Let’s dive in, shall we? SIFF is featuring a number of documentaries and feature films with a sociopolitical bent. Dolores (USA) is a documentary about influential American labor & civil rights activist Dolores Huerta, who has been given short shrift by the history books. Another political doc, The Reagan Show (USA) assembles archival footage to illustrate how the “original” showbiz president sparked the transformation of American politics into the post-modern theater of the absurd we’re watching now on the nightly news. White Sun (Nepal/USA/Qatar) is a drama set against the backdrop of post-civil war Nepal about a Maoist rebel trying to reconnect with his politically antithetical family.

More politics…The Young Karl Marx (France/Germany/Belgium; North American Premiere) is a promising biopic focusing on the early days of Marx and Engels. Nocturama (France/Belgium/Germany) is a drama about “a group of young, multiracial radicals with no stated ideology” who hole up for the night in a mall after committing terrorist attacks in Paris (The Breakfast Club meets Fassbinder’s The Third Generation?).

I’m especially interested in seeing This is Our Land (France), which involves an idealistic nurse who is approached by a far-right party to run for mayor. Claiming to be a study on “…how populist ideology can quietly but decisively contaminate ‘good’ people”, the main character is also said to be based on Marine Le Pen. Talk about timely!

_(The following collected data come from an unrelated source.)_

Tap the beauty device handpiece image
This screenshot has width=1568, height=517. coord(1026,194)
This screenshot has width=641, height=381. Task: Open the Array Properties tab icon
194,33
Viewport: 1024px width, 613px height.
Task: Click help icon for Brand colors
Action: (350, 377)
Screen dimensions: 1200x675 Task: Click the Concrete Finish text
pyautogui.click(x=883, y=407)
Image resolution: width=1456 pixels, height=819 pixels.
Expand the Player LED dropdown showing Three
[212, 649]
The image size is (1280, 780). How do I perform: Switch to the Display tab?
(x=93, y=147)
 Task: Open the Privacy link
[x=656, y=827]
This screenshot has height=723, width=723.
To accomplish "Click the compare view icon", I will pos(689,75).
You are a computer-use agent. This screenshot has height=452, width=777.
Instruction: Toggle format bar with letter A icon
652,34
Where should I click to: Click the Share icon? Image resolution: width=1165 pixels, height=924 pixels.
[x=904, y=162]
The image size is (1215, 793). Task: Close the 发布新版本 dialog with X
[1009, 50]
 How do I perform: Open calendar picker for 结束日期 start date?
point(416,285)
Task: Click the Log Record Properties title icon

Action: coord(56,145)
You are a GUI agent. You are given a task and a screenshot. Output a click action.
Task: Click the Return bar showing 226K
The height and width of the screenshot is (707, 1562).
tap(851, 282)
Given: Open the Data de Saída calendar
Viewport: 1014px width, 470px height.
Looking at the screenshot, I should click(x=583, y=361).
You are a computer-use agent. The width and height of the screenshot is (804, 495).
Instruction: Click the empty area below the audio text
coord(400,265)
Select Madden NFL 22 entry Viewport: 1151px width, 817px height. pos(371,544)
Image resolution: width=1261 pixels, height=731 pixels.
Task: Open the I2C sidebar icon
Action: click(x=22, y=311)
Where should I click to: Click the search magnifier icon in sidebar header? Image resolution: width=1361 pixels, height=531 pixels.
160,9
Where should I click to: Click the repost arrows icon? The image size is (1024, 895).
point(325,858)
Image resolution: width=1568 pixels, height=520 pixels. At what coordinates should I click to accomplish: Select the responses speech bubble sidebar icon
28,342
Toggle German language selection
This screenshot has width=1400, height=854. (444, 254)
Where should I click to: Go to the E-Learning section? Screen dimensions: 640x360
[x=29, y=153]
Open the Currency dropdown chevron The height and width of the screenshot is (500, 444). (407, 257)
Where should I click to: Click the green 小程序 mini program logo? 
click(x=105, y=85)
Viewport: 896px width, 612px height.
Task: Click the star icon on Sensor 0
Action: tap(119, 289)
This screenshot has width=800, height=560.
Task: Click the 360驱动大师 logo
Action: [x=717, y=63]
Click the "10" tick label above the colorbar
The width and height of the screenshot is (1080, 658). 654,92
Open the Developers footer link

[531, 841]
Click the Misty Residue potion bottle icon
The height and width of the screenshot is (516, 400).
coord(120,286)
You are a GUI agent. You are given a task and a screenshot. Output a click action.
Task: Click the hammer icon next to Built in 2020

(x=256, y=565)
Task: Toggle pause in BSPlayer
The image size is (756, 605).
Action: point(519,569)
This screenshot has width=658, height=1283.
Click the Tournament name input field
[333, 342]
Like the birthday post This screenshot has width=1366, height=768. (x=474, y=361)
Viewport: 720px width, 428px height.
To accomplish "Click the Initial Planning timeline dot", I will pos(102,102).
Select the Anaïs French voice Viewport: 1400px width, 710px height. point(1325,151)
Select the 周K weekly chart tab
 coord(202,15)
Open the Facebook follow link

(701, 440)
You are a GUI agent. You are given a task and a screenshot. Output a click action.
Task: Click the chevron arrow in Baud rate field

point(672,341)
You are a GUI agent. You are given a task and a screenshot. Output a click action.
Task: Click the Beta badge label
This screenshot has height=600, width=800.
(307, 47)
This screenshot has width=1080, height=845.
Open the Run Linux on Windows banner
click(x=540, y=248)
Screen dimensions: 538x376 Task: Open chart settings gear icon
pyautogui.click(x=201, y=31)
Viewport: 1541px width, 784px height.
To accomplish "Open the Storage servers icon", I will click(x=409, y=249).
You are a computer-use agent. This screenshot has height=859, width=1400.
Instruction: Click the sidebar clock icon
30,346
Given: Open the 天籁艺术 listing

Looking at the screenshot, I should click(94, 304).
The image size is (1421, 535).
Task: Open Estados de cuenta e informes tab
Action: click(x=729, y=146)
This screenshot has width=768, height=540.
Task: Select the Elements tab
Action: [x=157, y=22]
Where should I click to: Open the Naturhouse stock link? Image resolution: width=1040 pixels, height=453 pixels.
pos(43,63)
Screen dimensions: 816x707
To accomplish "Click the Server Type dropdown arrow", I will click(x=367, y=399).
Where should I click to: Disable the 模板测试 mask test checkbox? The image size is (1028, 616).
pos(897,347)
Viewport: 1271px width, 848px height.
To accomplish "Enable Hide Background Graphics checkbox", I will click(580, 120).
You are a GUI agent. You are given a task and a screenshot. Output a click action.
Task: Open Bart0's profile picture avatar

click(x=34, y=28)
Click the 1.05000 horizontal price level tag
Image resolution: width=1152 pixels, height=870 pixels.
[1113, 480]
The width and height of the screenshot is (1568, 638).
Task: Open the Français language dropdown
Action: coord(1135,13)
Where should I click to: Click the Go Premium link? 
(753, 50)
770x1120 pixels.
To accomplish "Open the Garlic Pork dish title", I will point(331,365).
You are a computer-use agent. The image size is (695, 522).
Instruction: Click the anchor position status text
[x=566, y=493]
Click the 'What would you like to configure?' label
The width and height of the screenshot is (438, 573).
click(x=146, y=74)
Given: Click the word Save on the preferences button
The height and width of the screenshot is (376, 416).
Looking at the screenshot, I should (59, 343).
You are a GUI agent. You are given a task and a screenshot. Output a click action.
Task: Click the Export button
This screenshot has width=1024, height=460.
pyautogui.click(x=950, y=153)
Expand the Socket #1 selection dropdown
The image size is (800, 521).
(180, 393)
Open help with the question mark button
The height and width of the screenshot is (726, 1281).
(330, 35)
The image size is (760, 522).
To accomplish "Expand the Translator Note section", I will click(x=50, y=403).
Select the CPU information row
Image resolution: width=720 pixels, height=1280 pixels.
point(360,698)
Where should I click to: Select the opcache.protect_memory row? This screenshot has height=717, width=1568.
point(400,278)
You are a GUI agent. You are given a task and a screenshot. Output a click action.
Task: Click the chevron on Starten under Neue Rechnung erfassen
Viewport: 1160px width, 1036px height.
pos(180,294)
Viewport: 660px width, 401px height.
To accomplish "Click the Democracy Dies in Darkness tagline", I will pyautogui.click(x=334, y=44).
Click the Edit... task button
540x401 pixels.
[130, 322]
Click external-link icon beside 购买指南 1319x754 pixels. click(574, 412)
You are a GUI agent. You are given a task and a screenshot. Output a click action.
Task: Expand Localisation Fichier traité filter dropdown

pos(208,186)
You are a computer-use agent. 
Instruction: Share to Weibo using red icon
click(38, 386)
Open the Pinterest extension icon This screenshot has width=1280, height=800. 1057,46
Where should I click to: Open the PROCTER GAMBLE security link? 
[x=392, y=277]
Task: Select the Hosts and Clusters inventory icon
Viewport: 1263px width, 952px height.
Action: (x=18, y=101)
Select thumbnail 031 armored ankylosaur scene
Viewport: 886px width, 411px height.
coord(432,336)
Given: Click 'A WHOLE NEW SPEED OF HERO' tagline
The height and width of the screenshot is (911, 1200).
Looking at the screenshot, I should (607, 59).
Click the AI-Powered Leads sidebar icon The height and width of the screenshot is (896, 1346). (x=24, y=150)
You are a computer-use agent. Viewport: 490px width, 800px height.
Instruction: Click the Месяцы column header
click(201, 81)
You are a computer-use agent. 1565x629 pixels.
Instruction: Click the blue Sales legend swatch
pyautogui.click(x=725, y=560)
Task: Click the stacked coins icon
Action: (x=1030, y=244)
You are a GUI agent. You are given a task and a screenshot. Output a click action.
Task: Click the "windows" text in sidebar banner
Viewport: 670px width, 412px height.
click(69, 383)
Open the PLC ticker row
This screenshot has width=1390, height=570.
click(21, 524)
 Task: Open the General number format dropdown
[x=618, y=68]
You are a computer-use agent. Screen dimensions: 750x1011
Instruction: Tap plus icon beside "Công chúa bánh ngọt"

I’m always on the lookout for a good music documentary, and SIFF offers an eclectic assortment to pick from this year. Bill Frisell, A Portrait (Australia) takes a look at the elusive, genre-defying Seattle-based “guitarist’s guitarist”, one of those artists who most people have never heard of, yet (paradoxically) has worked with seemingly every recording artist that everybody has heard of (in addition to releasing 35 of his own albums to date). I am intrigued by Chavela (USA), as I admit to being previously unaware of Mexican “rabble-rousing, cigar-smoking lesbian iconoclast” Chavela Vargas.

More music: A Life in Waves (USA) is the first feature-length doc to profile the esoteric yet wildly successful electronica/New Age music pioneer and entrepreneur Suzanne Ciani. Rumble: the Indians Who Rocked the World (Canada) purports to be exactly what its title infers; a celebration of Native Americans (Link Wray, Robbie Robertson, Buffy Sainte-Marie and many others) who have left an indelible mark on modern music.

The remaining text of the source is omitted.